## Supplied text
— Begin —

Figure 8.7. Rough Quality/Complexity Trade-off for Error Concealment in Speech Signals (From C. Perkins, O. Hodson, and V. Hardman, “A Survey of Packet Loss Recovery Techniques for Streaming Media,” IEEE Network Magazine, September/October 1998. © 1998 IEEE.)

Techniques for Video Loss Concealment

Most video codecs use interframe compression, sending occasional full frames and many intermediate frames as updates to the parts of the frame that have changed or moved, as shown in Figure 8.8. This technique, known as predictive coding because each frame is predicted on the basis of the preceding frame, is essential for good compression.

Basic Operation of Video Codecs

Figure 8.8. Basic Operation of Video Codecs

Predictive coding has several consequences for loss concealment. The first is that loss of an intermediate frame may affect only part of a frame, rather than the whole frame (similar effects occur when a frame is split across multiple packets, some of which are lost). For this reason, concealment algorithms must be able to repair damaged regions of an image, as well as replace an entire lost image. A common way of doing this is through motion-compensated repetition.

The other consequence of predictive coding is that frames are no longer independent. This means that loss of data in one frame may affect future frames, making loss concealment more difficult. This problem is discussed in the section titled Dependency Reduction later in this chapter, along with possible solutions.

— End —

## Collected material
— Begin —

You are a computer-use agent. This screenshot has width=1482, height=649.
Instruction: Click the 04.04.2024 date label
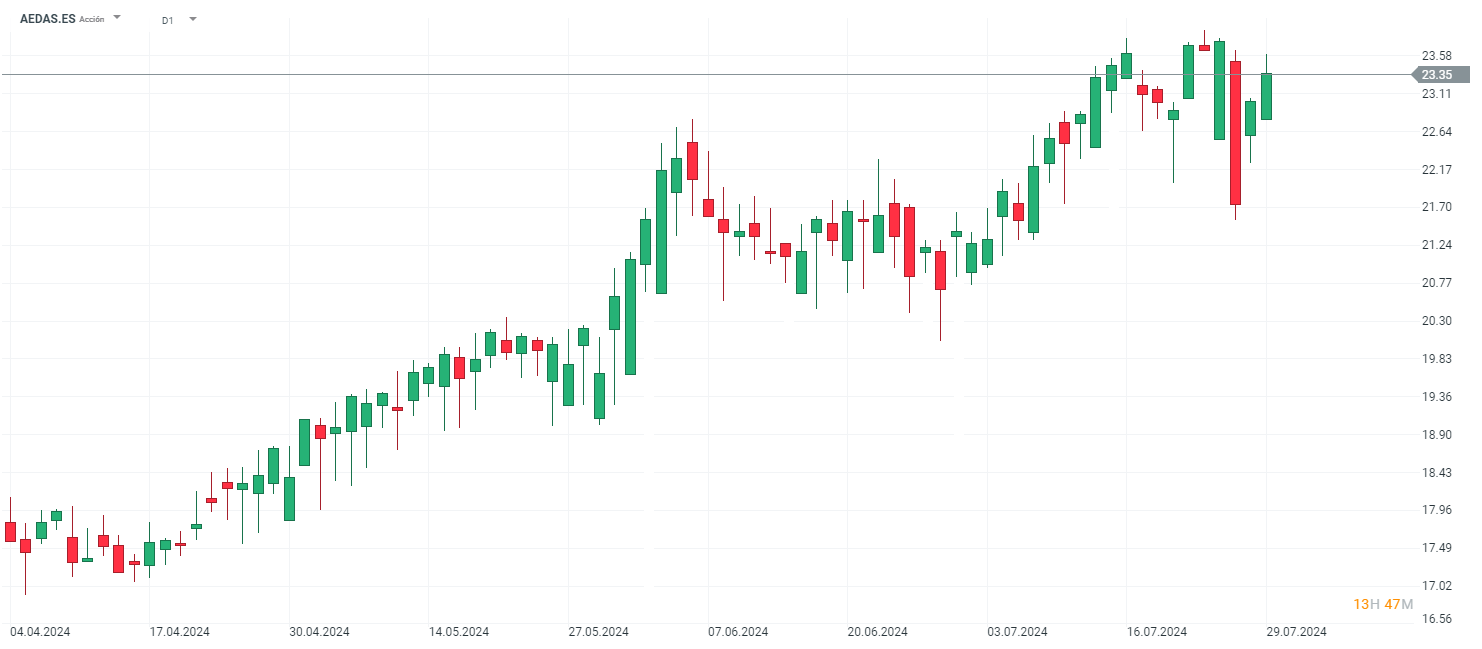click(x=40, y=632)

— End —

## Task instructions
1. According to the video loss concealment excerpt, what is a common way for concealment algorithms to repair damaged regions of an image?
2. Who are the authors of the survey credited in the video loss concealment excerpt?

## Solution list
1. Motion-compensated repetition.

2. C. Perkins, O. Hodson, and V. Hardman